**** PAGE EXTRACT

However, CSJT’s perspective on human nature is so different that it makes the very notion of a therapeutic relationship a contradiction in terms. One simple way of illuminating this is to use a hermeneutic framework.

The term ‘hermeneutics’ originally referred to the means whereby biblical texts were interpreted. During the 20th century, hermeneutics was taken up and developed within the Continental philosophy tradition as an interpretative method for making sense of the world. It was understood that different philosophical positions would generate different types of hermeneutics—the characteristic way in which the method of interpretation would be applied. When considering the therapy field from this framework it would then be expected that its pluralistic nature would generate a set of different hermeneutics. The following list identifies the type of hermeneutics linked to each of the four ‘forces’, previously discussed, and how this maps onto the therapeutic relationship (with the caveat that this complex and nuanced matter is presented in a very simplified fashion).


  • Psychodynamic therapies and the hermeneutics of suspicion. Taking this interpretative position, nothing is what it seems to be on the surface. The therapeutic relationship is the means by which unconscious/hidden processes can be brought into the light of consciousness and thereby transformed.
  • Behaviouralist (later CBT) therapies and the hermeneutics of evidence. Making sense of the world is based on empirical evidence. In terms of the therapeutic relationship, the incontrovertible evidence base leads to an emphasis on developing a strong therapeutic alliance between therapist and client.
  • Humanistic therapies and the hermeneutics of love. Making sense of the world in the light of love leads to therapeutic relationships which focus on accepting and prizing the client.
  • Systemic/contextual therapies and the hermeneutics of context. Taking this interpretative position, the individual is understood in terms of their relationship to the wider setting. In terms of the therapeutic relationship, it is both the means of illuminating how the client is operating within a wider system (e.g. systemic psychotherapy) and/or the trusted arena where the client can explore the impact of social context (e.g. feminist psychotherapy).

What happens if we now apply this hermeneutical framing to CSJT, with its view of human beings not as individuals but as members of particular identity groups that are understood to be either oppressor or oppressed? First, its interpretative method is self-evidently characterised by the hermeneutics of oppression. Second, applying this type of hermeneutics in the context of counselling and psychotherapy illuminates the profoundly anti-therapeutic nature of CSJT. It becomes immediately apparent that the encounter between therapist and client cannot be a vehicle for therapeutic processes.

********
**** DATASET EXCERPTS

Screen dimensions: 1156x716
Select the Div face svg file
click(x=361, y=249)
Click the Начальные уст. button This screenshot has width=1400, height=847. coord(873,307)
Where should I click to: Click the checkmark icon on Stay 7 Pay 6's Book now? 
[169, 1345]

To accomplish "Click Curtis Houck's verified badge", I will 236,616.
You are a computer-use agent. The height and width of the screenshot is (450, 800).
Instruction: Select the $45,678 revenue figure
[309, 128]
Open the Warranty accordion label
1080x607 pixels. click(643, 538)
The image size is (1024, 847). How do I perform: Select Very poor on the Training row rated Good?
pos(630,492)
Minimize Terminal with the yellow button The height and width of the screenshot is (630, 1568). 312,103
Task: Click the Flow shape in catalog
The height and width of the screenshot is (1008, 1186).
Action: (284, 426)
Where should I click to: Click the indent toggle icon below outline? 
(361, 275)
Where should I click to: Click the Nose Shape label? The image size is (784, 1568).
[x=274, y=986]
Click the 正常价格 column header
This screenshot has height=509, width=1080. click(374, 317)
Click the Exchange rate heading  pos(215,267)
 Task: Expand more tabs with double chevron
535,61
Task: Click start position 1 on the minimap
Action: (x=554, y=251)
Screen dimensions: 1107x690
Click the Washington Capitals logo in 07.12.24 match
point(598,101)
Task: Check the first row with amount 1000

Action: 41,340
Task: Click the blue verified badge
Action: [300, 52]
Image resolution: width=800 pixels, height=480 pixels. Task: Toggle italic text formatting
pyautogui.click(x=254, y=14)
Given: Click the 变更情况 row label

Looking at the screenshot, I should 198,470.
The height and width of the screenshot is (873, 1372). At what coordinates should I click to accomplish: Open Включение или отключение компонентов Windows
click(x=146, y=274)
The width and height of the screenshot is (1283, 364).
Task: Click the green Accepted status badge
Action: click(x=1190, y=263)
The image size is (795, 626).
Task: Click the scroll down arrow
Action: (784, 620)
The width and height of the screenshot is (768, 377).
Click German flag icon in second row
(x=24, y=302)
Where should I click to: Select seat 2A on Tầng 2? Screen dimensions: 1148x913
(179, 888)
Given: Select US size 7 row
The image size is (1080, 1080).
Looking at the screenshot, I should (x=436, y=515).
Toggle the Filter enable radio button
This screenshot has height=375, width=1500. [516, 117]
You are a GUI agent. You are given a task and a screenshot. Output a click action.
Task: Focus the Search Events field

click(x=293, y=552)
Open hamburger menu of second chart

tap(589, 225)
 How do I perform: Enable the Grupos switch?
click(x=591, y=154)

********

◆ DESCRIPTION OF THE TASK: In the excerpt on hermeneutics and therapy, name each of the four therapy "forces" with the type of hermeneutics the text links to it.

◆ ANSWER SECTION:
- Psychodynamic therapies: the hermeneutics of suspicion
- Behaviouralist (later CBT) therapies: the hermeneutics of evidence
- Humanistic therapies: the hermeneutics of love
- Systemic/contextual therapies: the hermeneutics of context